Task description | Transcribe every entry word for word, but drop the pictures.
Records for this task below:
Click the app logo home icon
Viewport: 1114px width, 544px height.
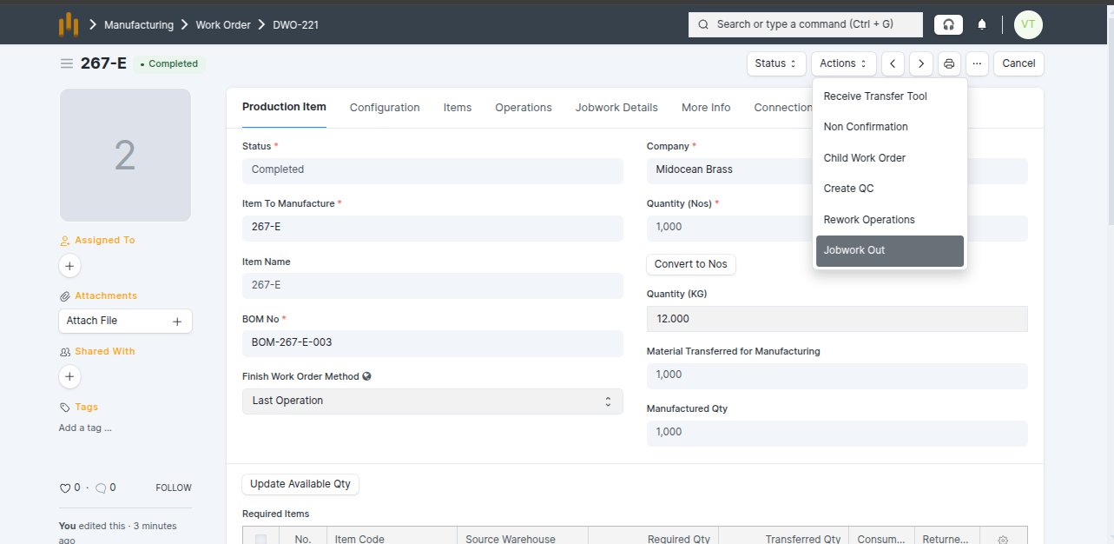point(69,24)
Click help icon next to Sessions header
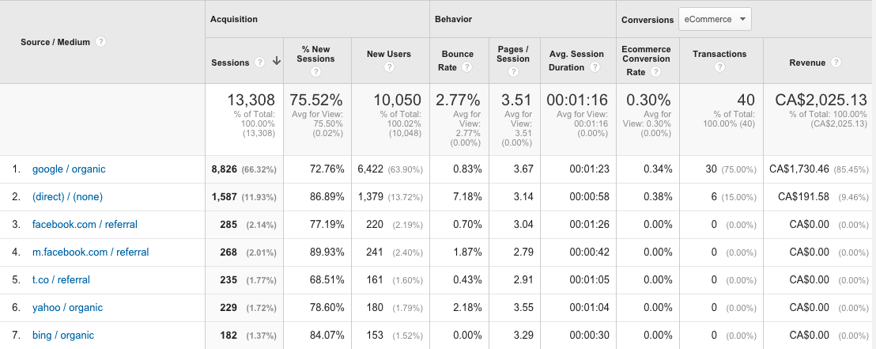This screenshot has width=876, height=349. pyautogui.click(x=259, y=63)
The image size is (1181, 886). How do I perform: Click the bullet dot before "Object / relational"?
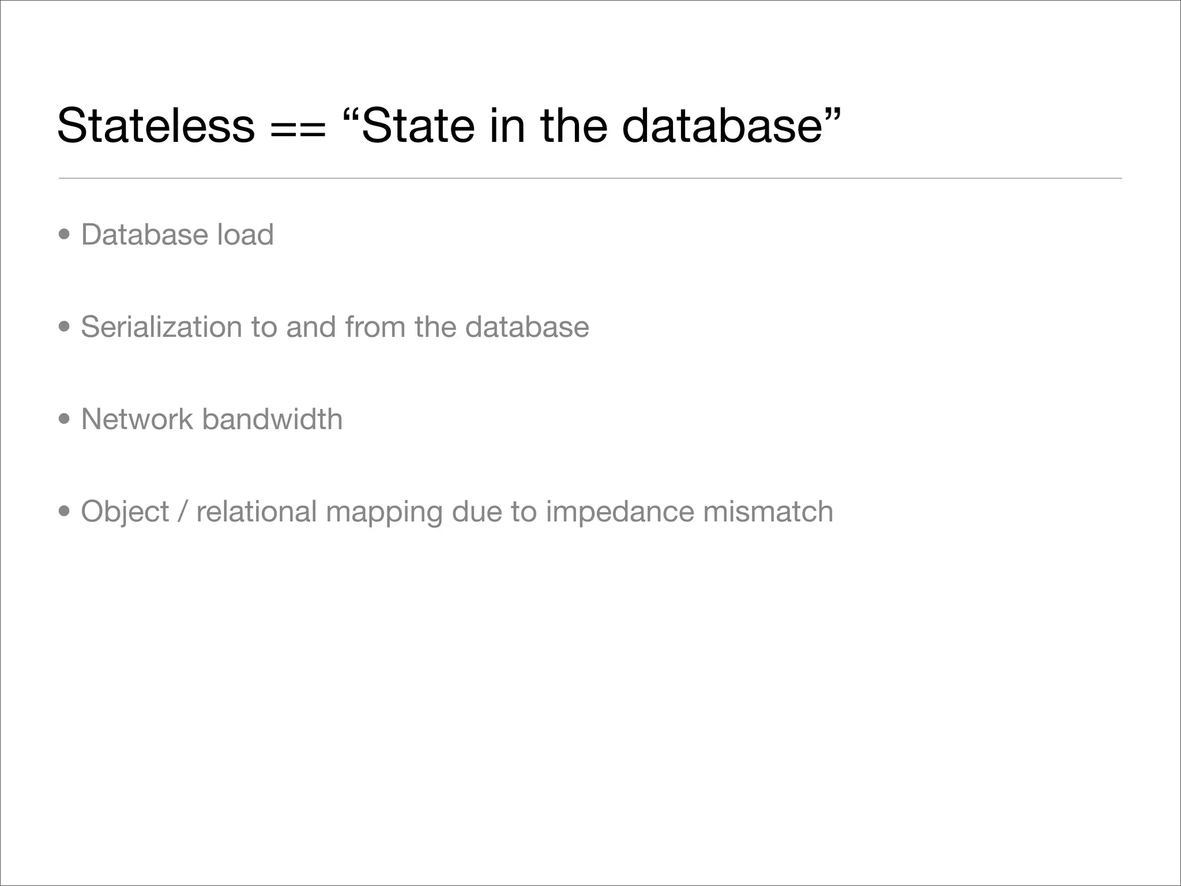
End of Records for this task.
Response area |
Click the app logo home icon
Viewport: 1114px width, 544px height.
point(69,24)
Click help icon next to Sessions header
This screenshot has width=876, height=349. pyautogui.click(x=259, y=63)
The image size is (1181, 886). How do I perform: Click the bullet dot before "Object / relational"?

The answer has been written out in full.